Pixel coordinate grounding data
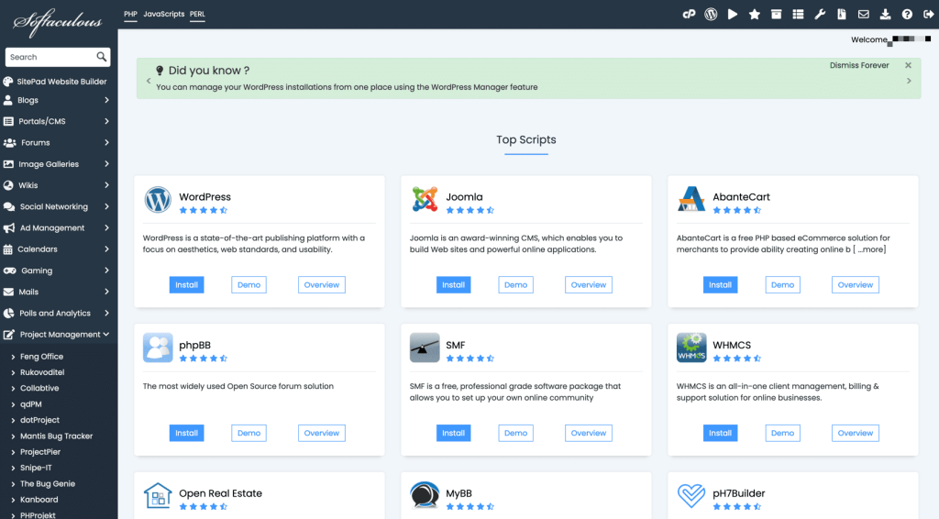Open help with the question mark icon
The height and width of the screenshot is (519, 939).
point(907,15)
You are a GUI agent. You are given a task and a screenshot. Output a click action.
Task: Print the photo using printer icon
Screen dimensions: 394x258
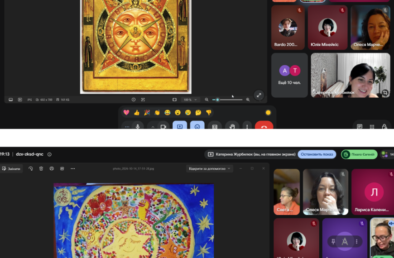click(52, 168)
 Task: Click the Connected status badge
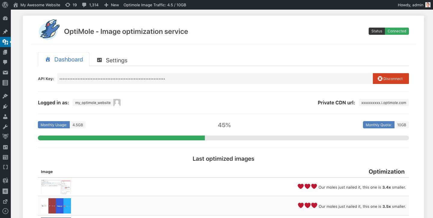point(397,31)
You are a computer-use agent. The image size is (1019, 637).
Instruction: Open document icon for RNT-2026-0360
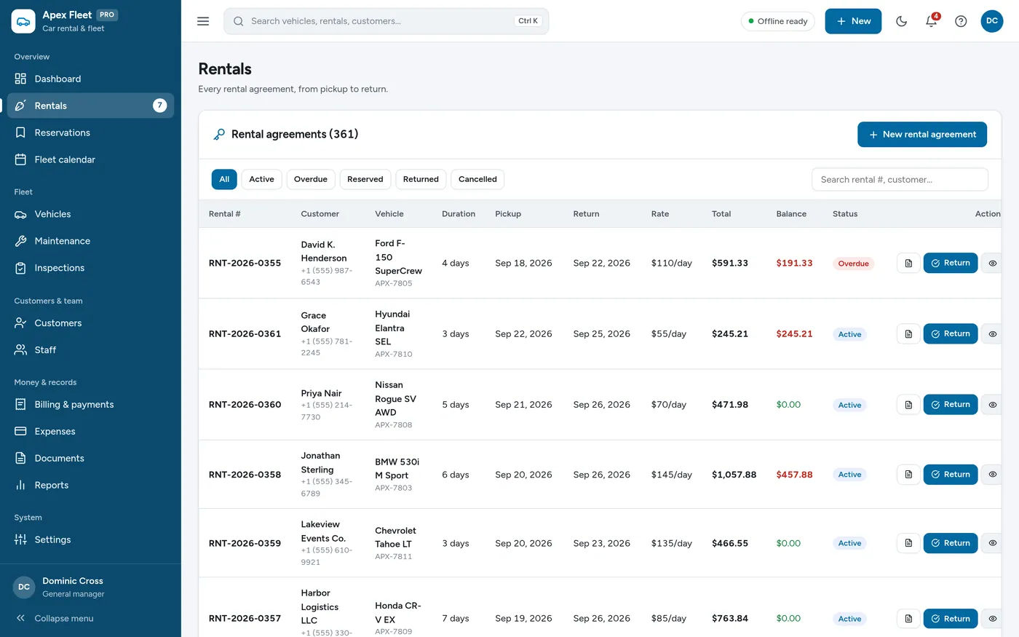tap(908, 405)
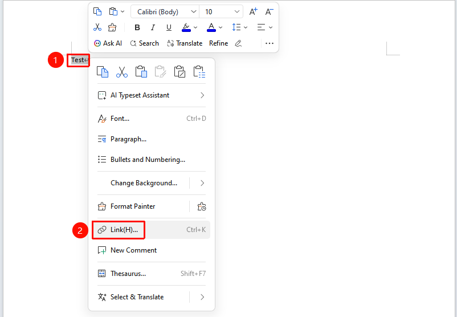Expand the AI Typeset Assistant submenu
The image size is (457, 317).
(x=152, y=95)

## Work item:
When you come to the line containing "Instruction: Open document" in the records above, repeat that line and all lines after it exactly, but not the pictures.

## Solution:
Instruction: Open document icon for RNT-2026-0360
tap(908, 405)
Expand the AI Typeset Assistant submenu
The image size is (457, 317).
(x=152, y=95)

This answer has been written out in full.